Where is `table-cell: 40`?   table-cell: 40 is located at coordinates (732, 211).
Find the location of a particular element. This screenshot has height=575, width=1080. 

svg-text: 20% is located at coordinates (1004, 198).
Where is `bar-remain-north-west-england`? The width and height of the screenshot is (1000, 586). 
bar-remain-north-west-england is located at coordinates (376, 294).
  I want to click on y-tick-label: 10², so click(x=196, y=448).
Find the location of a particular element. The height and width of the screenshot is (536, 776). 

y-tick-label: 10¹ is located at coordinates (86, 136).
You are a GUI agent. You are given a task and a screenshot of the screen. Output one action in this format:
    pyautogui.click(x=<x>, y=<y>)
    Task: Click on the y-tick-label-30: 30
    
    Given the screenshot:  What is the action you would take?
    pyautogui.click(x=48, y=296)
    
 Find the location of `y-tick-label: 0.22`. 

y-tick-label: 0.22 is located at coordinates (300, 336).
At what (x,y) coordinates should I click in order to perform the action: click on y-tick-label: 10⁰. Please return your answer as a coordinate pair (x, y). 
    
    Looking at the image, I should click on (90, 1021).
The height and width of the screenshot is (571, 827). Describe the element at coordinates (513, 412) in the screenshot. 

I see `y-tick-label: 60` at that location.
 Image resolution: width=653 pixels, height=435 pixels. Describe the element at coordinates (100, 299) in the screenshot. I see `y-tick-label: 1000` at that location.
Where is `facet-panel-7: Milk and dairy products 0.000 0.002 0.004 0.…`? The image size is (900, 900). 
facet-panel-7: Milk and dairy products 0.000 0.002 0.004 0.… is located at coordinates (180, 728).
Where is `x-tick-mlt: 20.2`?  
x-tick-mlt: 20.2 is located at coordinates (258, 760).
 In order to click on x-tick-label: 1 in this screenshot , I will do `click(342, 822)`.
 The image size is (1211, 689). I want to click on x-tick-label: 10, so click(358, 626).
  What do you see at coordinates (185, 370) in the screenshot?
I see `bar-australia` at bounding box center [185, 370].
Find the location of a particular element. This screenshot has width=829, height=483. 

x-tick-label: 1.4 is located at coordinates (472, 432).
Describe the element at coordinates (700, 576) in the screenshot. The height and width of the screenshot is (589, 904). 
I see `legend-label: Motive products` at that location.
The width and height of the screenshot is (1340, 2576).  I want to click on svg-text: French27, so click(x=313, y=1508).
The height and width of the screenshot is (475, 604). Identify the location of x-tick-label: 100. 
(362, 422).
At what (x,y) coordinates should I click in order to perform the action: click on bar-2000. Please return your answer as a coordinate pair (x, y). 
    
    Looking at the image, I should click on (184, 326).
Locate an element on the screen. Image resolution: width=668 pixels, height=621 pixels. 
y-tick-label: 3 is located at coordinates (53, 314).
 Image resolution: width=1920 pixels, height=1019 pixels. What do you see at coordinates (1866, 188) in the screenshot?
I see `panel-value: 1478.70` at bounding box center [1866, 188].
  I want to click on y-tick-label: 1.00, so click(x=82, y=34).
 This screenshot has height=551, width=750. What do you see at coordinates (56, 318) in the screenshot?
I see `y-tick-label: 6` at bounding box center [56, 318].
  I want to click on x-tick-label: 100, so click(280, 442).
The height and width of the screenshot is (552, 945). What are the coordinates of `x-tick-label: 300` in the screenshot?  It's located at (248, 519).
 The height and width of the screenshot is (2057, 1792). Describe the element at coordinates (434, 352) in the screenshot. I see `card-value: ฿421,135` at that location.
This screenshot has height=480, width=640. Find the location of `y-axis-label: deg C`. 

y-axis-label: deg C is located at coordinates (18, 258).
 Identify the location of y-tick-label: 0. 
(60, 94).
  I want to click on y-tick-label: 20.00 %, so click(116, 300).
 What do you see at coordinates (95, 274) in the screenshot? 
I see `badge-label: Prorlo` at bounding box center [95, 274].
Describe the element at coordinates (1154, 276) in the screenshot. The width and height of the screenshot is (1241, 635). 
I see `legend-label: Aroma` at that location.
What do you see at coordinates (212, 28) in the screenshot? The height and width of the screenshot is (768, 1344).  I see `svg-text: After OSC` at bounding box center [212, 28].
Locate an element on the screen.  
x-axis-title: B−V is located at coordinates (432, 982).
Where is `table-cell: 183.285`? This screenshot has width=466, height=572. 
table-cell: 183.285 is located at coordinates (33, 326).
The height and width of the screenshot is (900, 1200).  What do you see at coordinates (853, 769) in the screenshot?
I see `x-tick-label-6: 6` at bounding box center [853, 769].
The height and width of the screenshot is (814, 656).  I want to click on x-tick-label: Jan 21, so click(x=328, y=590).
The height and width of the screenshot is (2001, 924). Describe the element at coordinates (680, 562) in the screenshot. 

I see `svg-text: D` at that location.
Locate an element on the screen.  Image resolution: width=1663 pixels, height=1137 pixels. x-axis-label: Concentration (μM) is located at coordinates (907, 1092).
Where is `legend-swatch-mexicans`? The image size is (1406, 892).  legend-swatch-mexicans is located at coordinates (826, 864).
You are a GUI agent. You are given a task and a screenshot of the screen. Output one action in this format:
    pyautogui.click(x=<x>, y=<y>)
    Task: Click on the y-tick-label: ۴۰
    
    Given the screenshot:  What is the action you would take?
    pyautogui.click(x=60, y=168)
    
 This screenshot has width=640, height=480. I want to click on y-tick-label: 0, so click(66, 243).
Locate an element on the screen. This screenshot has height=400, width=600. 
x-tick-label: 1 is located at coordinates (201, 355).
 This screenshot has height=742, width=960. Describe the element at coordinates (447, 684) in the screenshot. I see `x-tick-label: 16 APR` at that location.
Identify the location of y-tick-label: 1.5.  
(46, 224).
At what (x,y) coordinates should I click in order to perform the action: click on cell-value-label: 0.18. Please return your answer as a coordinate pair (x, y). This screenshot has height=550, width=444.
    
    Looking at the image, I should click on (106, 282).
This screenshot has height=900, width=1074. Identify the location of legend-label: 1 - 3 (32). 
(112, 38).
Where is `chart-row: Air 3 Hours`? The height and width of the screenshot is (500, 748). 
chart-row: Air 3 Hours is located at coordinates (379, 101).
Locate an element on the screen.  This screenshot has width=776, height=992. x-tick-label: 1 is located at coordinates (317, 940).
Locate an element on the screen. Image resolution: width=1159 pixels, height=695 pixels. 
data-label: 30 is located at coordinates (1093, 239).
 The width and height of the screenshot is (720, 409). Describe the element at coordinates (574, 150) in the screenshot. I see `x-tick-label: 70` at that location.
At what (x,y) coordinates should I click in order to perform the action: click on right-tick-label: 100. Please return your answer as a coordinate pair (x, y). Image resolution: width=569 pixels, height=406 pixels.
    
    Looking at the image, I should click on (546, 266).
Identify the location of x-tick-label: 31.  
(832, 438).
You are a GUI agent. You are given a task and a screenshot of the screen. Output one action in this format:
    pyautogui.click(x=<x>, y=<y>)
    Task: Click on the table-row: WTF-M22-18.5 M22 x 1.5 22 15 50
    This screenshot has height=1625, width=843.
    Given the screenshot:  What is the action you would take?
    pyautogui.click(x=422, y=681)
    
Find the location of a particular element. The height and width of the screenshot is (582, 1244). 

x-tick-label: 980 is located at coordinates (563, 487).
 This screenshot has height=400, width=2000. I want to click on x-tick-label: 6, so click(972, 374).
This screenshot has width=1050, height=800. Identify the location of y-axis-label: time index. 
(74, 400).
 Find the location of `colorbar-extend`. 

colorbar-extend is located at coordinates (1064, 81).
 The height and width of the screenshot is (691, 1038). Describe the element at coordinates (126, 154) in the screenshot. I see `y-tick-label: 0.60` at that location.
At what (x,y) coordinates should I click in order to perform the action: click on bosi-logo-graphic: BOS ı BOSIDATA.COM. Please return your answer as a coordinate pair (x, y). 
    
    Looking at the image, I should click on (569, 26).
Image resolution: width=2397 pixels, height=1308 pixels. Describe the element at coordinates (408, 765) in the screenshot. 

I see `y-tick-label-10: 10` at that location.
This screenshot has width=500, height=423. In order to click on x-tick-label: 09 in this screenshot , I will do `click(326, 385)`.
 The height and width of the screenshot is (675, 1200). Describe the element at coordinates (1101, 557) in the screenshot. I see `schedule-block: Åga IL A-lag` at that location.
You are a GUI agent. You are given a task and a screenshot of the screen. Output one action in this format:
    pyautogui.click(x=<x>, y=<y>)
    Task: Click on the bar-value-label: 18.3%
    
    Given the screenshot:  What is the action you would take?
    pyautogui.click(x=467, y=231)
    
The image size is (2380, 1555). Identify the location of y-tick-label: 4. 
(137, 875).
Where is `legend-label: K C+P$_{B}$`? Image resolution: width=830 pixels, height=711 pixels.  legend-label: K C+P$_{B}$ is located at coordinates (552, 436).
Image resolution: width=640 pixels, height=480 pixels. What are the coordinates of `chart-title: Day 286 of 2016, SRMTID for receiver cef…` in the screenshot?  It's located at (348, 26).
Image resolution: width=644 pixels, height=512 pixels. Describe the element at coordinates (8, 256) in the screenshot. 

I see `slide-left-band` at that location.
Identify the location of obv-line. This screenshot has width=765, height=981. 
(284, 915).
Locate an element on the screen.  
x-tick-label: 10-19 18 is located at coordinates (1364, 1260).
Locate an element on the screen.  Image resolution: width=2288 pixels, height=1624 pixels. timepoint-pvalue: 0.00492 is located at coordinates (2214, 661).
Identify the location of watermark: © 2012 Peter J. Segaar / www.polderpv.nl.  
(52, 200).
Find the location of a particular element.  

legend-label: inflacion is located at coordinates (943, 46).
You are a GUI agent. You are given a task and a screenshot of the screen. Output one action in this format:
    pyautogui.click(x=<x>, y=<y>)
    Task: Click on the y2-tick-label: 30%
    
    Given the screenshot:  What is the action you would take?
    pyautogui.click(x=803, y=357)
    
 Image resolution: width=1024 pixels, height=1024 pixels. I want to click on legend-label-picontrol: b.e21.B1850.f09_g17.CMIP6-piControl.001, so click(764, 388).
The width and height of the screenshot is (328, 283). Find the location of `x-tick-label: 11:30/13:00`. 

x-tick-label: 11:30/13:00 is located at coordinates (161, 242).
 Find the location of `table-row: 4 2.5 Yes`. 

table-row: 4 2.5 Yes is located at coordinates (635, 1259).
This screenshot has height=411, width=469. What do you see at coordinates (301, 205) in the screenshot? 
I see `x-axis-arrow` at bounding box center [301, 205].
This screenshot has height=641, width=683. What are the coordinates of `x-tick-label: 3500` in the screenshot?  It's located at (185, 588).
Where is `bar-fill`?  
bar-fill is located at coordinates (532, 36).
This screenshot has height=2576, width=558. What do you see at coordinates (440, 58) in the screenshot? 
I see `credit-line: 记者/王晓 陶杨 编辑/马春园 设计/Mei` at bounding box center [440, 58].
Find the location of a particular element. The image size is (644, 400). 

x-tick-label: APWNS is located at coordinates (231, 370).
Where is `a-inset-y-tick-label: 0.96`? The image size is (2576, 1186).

· · ·

> **CONSEGNA**: Estrai le righe dell'elenco partendo dall'inizio e arrivando alla riga che contiene "Image resolution: width=653", inclusa. Riportale senza alcuna modifica.

> **SOLUZIONE**:
Where is `table-cell: 40`?   table-cell: 40 is located at coordinates (732, 211).
Find the location of a particular element. This screenshot has height=575, width=1080. 

svg-text: 20% is located at coordinates (1004, 198).
Where is `bar-remain-north-west-england`? The width and height of the screenshot is (1000, 586). 
bar-remain-north-west-england is located at coordinates (376, 294).
  I want to click on y-tick-label: 10², so click(x=196, y=448).
Find the location of a particular element. The height and width of the screenshot is (536, 776). 

y-tick-label: 10¹ is located at coordinates (86, 136).
You are a GUI agent. You are given a task and a screenshot of the screen. Output one action in this format:
    pyautogui.click(x=<x>, y=<y>)
    Task: Click on the y-tick-label-30: 30
    
    Given the screenshot:  What is the action you would take?
    pyautogui.click(x=48, y=296)
    
 Find the location of `y-tick-label: 0.22`. 

y-tick-label: 0.22 is located at coordinates (300, 336).
At what (x,y) coordinates should I click in order to perform the action: click on y-tick-label: 10⁰. Please return your answer as a coordinate pair (x, y). 
    
    Looking at the image, I should click on (90, 1021).
The height and width of the screenshot is (571, 827). Describe the element at coordinates (513, 412) in the screenshot. 

I see `y-tick-label: 60` at that location.
 Image resolution: width=653 pixels, height=435 pixels. Describe the element at coordinates (100, 299) in the screenshot. I see `y-tick-label: 1000` at that location.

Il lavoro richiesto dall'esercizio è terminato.